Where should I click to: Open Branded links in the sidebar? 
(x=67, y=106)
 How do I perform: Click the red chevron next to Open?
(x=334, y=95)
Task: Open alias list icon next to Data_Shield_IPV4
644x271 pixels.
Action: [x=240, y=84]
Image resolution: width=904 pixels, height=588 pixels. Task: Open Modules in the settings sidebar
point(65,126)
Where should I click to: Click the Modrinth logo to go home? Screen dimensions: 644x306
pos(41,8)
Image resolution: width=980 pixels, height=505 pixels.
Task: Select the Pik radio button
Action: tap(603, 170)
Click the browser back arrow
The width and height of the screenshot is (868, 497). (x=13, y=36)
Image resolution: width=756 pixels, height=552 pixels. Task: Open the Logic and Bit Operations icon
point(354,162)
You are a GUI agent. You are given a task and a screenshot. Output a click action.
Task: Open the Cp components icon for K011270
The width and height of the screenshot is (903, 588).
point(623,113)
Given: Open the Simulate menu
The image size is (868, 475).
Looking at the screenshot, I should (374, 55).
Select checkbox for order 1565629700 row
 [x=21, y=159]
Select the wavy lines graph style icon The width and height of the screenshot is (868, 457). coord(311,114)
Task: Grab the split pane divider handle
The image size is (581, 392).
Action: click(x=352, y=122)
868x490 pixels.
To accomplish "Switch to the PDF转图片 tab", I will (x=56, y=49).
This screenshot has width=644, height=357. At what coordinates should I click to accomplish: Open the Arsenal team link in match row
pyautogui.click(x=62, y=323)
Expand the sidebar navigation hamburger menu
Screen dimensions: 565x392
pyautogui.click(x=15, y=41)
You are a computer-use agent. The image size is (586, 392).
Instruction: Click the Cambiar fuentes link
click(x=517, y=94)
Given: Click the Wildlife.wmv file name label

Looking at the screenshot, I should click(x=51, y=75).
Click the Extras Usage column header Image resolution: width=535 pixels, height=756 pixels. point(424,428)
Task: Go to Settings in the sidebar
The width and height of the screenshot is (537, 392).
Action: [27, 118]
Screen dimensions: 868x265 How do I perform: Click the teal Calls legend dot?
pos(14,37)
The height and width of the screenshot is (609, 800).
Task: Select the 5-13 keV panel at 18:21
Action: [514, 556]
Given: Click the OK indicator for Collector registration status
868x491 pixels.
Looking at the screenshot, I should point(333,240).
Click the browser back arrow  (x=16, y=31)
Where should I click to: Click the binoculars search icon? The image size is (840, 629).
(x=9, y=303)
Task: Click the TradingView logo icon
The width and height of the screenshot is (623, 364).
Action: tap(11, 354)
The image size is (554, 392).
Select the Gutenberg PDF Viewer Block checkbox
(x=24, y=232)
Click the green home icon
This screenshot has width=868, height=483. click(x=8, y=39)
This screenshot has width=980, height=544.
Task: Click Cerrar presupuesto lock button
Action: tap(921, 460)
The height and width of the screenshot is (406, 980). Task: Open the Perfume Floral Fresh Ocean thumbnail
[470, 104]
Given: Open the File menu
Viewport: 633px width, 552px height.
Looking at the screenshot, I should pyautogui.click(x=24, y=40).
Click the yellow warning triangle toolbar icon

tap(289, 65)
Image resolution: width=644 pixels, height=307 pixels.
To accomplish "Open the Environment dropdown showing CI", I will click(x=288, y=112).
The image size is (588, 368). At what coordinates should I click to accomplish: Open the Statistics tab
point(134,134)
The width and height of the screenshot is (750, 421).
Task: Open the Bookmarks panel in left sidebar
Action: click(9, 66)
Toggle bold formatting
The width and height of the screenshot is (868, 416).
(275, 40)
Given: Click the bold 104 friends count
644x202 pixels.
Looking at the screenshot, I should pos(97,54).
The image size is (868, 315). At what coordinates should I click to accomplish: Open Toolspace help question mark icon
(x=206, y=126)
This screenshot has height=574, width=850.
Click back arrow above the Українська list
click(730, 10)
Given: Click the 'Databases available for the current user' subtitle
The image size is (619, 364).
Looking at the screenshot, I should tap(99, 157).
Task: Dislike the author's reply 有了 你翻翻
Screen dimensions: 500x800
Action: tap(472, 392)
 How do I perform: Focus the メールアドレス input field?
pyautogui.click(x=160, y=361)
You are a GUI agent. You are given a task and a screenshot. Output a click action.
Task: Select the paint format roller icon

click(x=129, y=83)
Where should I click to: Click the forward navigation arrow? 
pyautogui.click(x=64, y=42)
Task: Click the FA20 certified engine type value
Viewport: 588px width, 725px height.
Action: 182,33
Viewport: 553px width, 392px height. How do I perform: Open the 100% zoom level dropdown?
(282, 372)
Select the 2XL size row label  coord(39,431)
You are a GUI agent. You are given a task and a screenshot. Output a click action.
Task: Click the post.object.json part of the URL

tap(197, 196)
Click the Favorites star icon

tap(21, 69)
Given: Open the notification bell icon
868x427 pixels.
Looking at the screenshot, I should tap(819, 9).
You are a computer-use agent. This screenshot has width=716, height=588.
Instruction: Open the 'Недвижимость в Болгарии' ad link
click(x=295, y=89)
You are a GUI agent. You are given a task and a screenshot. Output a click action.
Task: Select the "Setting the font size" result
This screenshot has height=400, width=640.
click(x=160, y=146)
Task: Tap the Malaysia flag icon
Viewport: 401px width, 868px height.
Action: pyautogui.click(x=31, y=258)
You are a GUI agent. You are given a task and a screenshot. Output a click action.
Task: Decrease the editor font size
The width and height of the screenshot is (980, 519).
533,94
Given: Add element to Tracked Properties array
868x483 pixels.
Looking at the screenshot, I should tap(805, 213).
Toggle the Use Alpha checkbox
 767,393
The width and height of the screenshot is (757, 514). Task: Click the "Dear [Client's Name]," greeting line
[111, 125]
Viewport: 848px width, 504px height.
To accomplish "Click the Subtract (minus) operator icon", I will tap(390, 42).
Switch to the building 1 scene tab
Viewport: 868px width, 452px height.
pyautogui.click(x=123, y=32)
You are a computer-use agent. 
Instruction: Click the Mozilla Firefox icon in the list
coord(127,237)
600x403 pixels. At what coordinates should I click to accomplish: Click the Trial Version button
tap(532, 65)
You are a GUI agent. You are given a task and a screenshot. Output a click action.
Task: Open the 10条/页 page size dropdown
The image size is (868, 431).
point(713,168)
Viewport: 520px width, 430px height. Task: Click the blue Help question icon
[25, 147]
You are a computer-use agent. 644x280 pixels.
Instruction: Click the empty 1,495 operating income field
------------------------------------------------
[Exercise description] Read each line of the material, and wherever the word "computer" turns up, copy that line.

[Your response]
You are a computer-use agent. The image size is (586, 392).
You are a computer-use agent. This screenshot has width=716, height=588.
You are a computer-use agent. 
You are a computer-use agent. 644x280 pixels.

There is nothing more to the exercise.